“I am a Hep Hero because I believe that together, we can reduce the stigma surrounding hepatitis, and help ensure that more people are able to live healthier, happier lives.’’
My professional history began in communities, networks and organisations where BBV’s such as hepatitis were a key focus.
This understanding of the key role that peer communities have in sharing information and adopting behaviors that keep us safe and well remains key to my professional understanding of health promotion, effective treatment and prevention.
Today I am lucky to work in an organisation where these understandings shape the way we work with communities and deliver care.
I am of the generation whose lives were significantly changed by the advent of BBV’s such as HIV and hepatitis and this taught me important lessons about risk, transmission and the need for awareness, care and responsibility.
It also taught me about stigma, discrimination and community mobilisation, the need for those of us affected by issues to be at the forefront of designing treatment responses, community education and addressing community attitudes where these are harmful or unhelpful.

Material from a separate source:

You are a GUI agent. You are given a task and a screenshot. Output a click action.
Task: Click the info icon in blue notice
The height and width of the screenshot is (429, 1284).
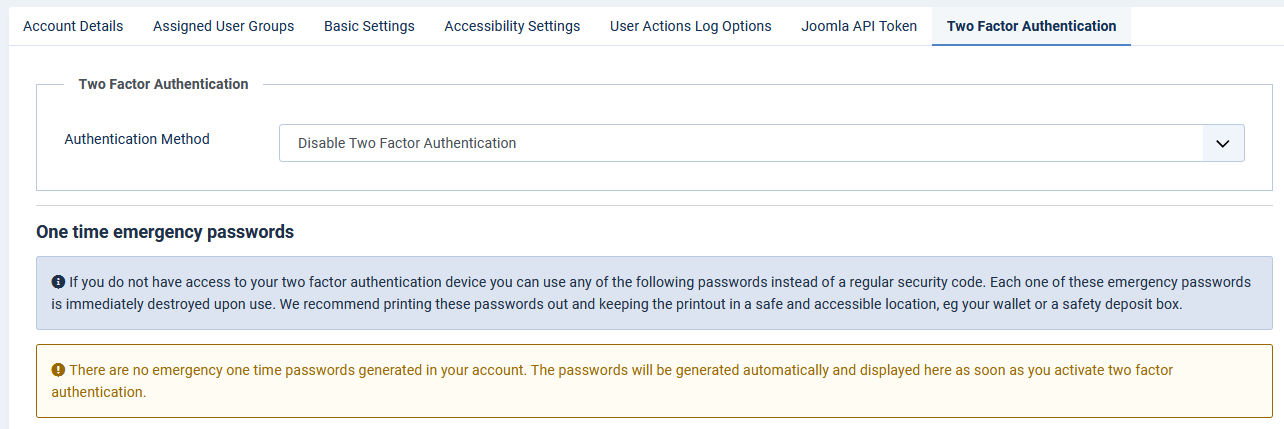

Those of us who might once have thought that cure was impossible, cannot help but be incredibly excited by the fact that treatment is now so readily available.
There are two things to remember about hepatitis – it can and does affect anyone, and it is also preventable and treatable. And that’s why we need to talk about it. I want everyone to be able to have the knowledge, skills, confidence and support they need to avoid infection where possible, and to get early and effective treatment if they need it.